Penn Medicine launches Center for Digital Health

Penn Medicine - Dr. Raina Merchant

Researchers and physicians at Penn Medicine — led by Raina Merchant, MD, MSHP — are mining social media posts, tweets, Instagram photos and Yelp reviews for clues to find what ails today’s men and women.

Merchant has been named an Associate Vice President for the University of Pennsylvania Health System and Director of the newly created Penn Medicine Center for Digital Health.

“Connectivity and innovation are central elements of Penn Medicine’s strategic plan, and a large and increasing proportion of our patients engage with the world digitally,” Ralph W. Muller, CEO of the University of Pennsylvania Health System, said in a statement. “Dr. Merchant’s visionary research is harnessing the power of this engagement to transform the way we deliver health care.”

Merchant has been leading Penn Medicine’s Social Media Laboratory, which is now the Center for Digital Health, since 2013 during which she cultivated partnerships from across the university — with Wharton, Annenberg, and the School of Engineering and Applied Science — to map a strategy and process to systematically evaluate how social media platforms can affect health. Ultimately, the goal is to develop new ways for clinicians to improve care delivery through these [social media] channels.

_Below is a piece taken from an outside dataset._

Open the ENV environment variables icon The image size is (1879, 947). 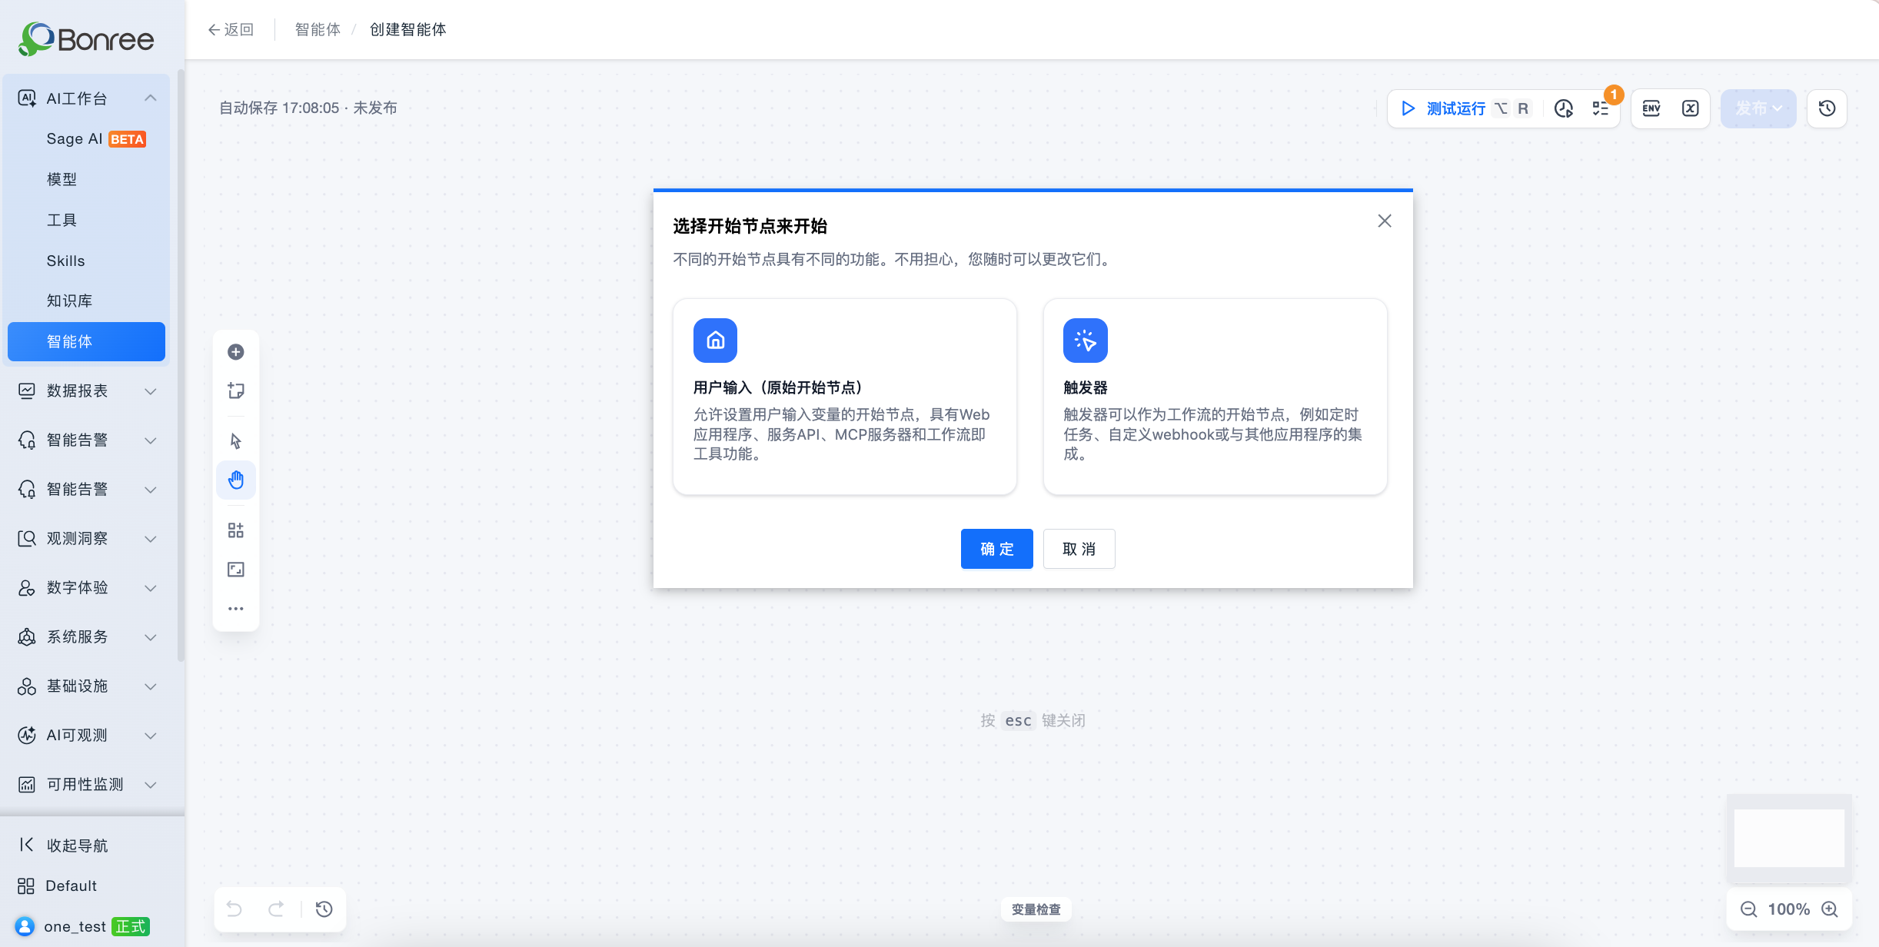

This research Merchant describes as probing “the social mediome” — a way of collectively describing people or groups based on their digital data merged with their health record data. So far, her work has demonstrated the value of mining Yelp reviews for information about patients’ experiences in hospitals, mapped ways in which social media may be harnessed for emergency preparedness and response, and shown that information donated by patients from their Facebook accounts may be paired with their electronic medical records to yield new insights about their health. New areas of research for the Center for Digital Health include identification of factors linked to depression and obesity, and studying social media to trace language changes that may be associated with Alzheimer’s or other types of cognitive decline.